North Korea ‘plotting to load missiles with ANTHRAX’ on rockets that could reach USA

Kim Jong-un’s rogue state is conducting biological weapons experiments with intention of developing a way of putting the deadly bacteria into missiles capable of travelling 8,000 miles, according to a report in Japan’s Asahi newspaper.

If the report, sourced from an anonymous informant connected to South Korean intelligence, is true it would put the United States, including the capital of Washington DC, within range.

The tests, which the US is aware are of according to the report, are trying to ascertain whether the bacteria could survive the high temperatures associated with re-entry from space.

Anthrax is an infection caused by the bacterium Bacillus anthracis and can occur in four forms: skin, lungs, intestinal, and injection.

Anthrax spores have been used as a biological warfare weapon. The first instance of this occurd in 1916, when Nordic rebels used it against the Imperial Russian Army in Finland. The results of this attack are unknown.

The Soviet Union had an active bioweapons program which included the production of hundreds of tons of weapons-grade anthrax during the 1970s, and on April 2 1979, there was an accidental release from a biological weapons complex near what is now known as Ekaterinburg, Russia, about 850 miles east of Moscow. At least 94 people were infected, of whom at least 68 died.

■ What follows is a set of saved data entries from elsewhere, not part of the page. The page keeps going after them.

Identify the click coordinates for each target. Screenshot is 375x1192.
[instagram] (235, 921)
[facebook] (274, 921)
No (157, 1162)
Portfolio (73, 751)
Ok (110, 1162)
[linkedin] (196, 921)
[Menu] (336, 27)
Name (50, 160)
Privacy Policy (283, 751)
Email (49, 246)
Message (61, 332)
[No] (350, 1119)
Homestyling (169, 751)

More recently, there was several instances of bioterrorism in the United States in 2001, whereby letters containing anthrax spores were sent to several news media outlets and US senators Tom Daschle of South Dakota and Patrick Leahy of Vermont. As a result of these incidents, 22 people were infected and five died.

The news comes just days after South Korean President Moon Jae-in hinted at the possibility of a thaw in relations with China and the North in advance of the Winter Olympics, scheduled for February 2018, by suggesting he was open to the idea of postponing military drills with the US.

North Korea claims the exercise are preparation for war, while China is incensed at the deployment of the US’s THAAD anti-missile system, which it believes enable the South to peer deep into into the Chinese interior.

Seoul says the system is required to guard against the threat posed by its neighbours to the north.

US Secretary of State Rex Tillerson said in Ottawa on Tuesday he was he was unaware of any plans to “alter longstanding and scheduled and regular military exercises”.